We're making much better steps in this country about violence against women and that's long, long overdue - millennia overdue, I'm sure - but having worked on the issue of violence against children, you see sometimes that they need to be seen in and of themselves, alone, as victims.

Sometimes we talk about them as witnesses of violence, but in fact we always knew that, as a victim of violence as a child, that there would be long-term impacts psychologically.

But what the new evidence is starting to show is being witnesses of violence has an impact on brain development - let alone, being the victim of the actual violence.

So I think this is one of these areas that it's eternal vigilance and that we all need to take into account that our most vulnerable members of our community, by definition, by size, by the fact they can't vote, means that they are vulnerable, which is why it's incredibly important that, when we're talking about children and young people - and safety was one of their major issues - was that it's a community response; that we all need to say violence against children is not acceptable.

And we often get stuck in a smacking debate when this is often raised. But what you're really talking about when children are the objects of violence - or they are the victims of violence, rather - that you're seeing them being: let's call it what it is. It's children being bashed. It's children being sexually assaulted.

ELIZABETH JACKSON: Do we need a cultural shift on this? Because the Prime Minister just yesterday in a speech was saying that he believes we've seen a cultural shift take place in terms of domestic violence; that it's not just a private, at-home problem anymore. It's accepted that it's a community problem.

Does the same need to happen for children?

ANDREW JOHNSON: I think they run alongside one another. I mean, I think that the two issues are so intertwined.

But there's differences when you're talking about children and young people - but particularly children.

ELIZABETH JACKSON: Do you think violence against children is more common in Australia than we think?

ANDREW JOHNSON: I think it's more common in every community than we think.

You're seeing young people that are not just subject to physical violence, not just subject to sexual violence, but people talk about: well, there's emotional violence. Well, you know, we need to name what that is. And sometimes that's emotional torture.

These are kids who are being put down time and time again - and we know that's happening to many women around the country as well. But I think we need to start naming it: what these children are coming from.

So when we see negative stories about, "Gee, this generation doesn't want to do anything and they're lazy and things aren't happening to them" - so even the kids that get written up as doing the bad thing, I think we need to look at what they are the product of. What have they sustained?

So these are ordinary kids responding to exceptional circumstances of quite violent environments.
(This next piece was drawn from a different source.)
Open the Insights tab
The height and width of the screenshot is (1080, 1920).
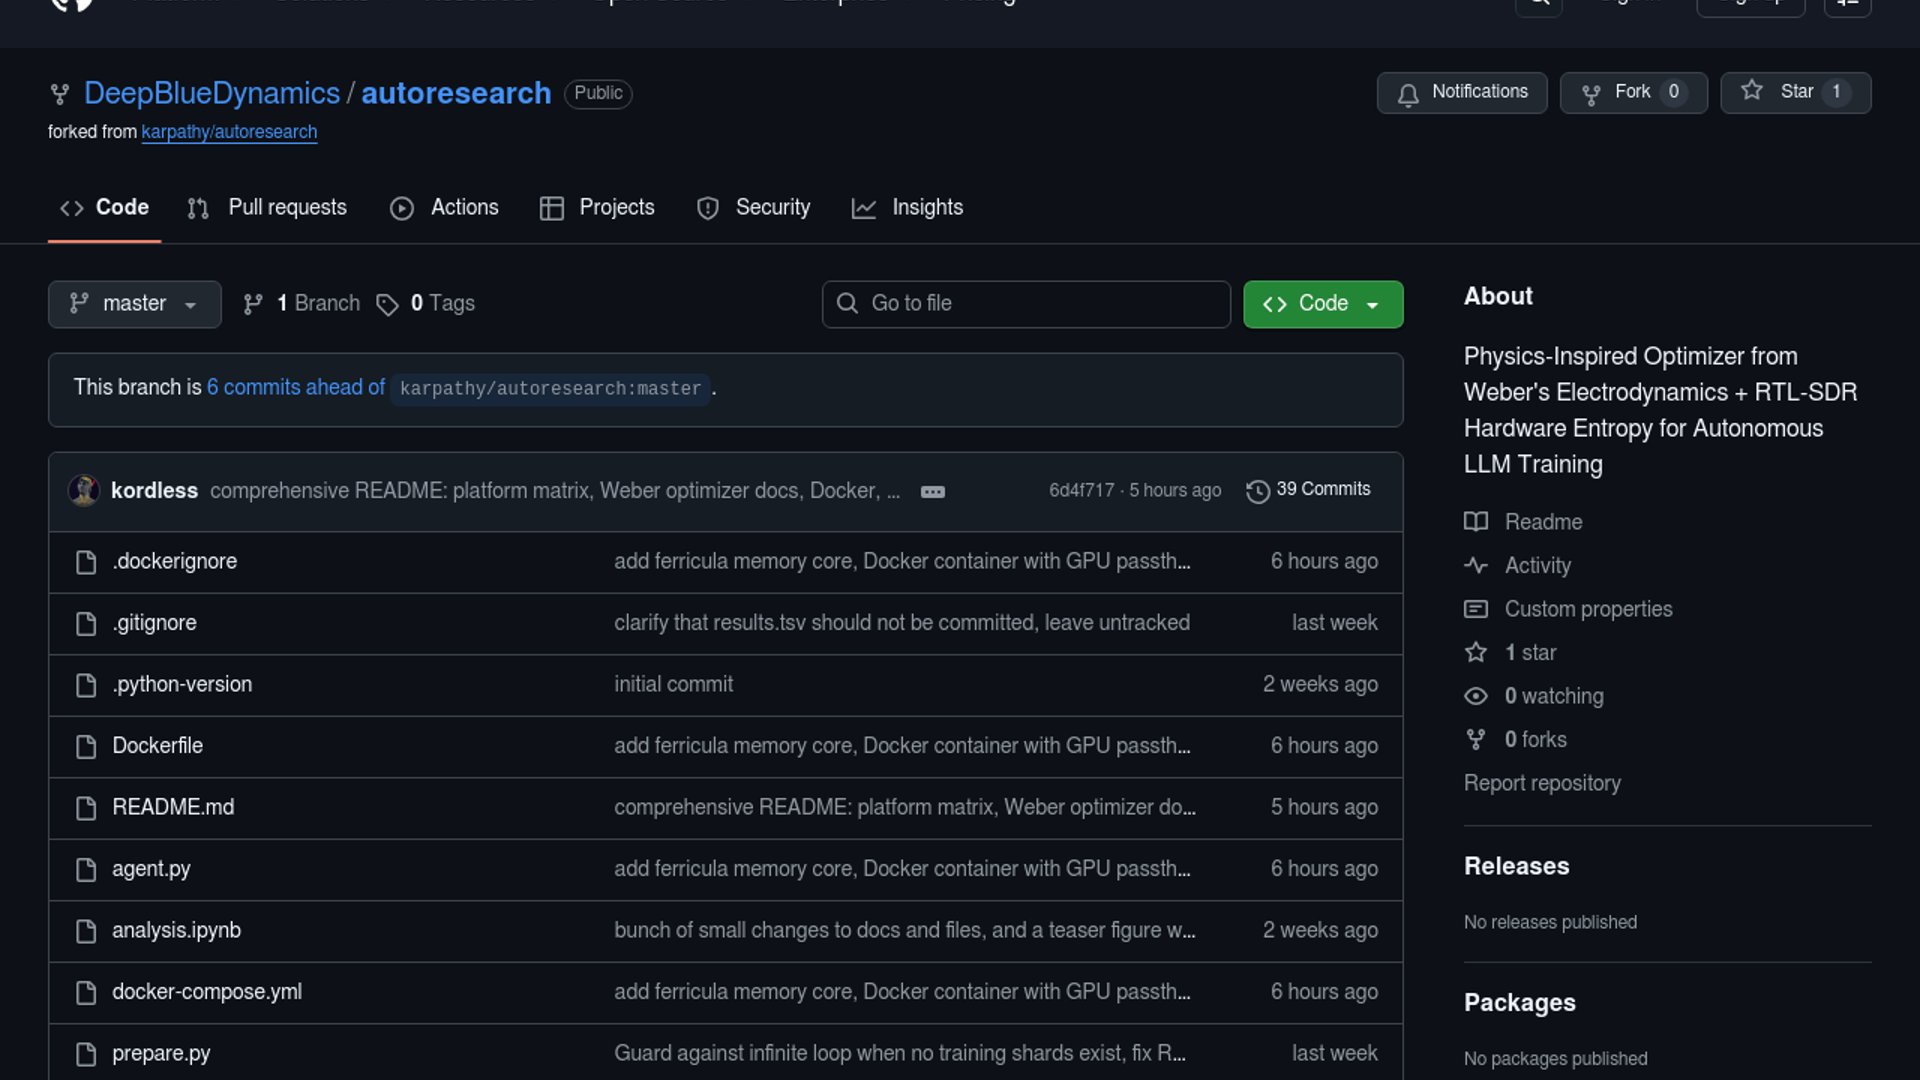[907, 208]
ELIZABETH JACKSON: Just how destructive is it for a child to grow up in a home where there's violence, whether it's sexual or otherwise?

ANDREW JOHNSON: What does it feel like when you never feel safe? I think a lot of people can understand that.

For example, about if everyone's had the awful experience of being robbed. And then you have that sense of not feeling safe when you come home. It lasts for a while; for some people it lasts much longer.

But imagine if that was your experience from the moment that you could have a sense of awakening. And that sense of realising or being cognitive about what was happening to you.

And that's why the issue of safety, which was what young are saying to us, is so important. And that's, you know, being safe on transport; that's being safe in schools; that's being safe at home.

Just that alone has psychological, physical - but the long-term effects is that opportunities actually pass them by - and opportunities they're not able to grasp and some opportunities they don't even get.

ELIZABETH JACKSON: That's Andrew Johnson, the New South Wales Advocate for Children and Young People.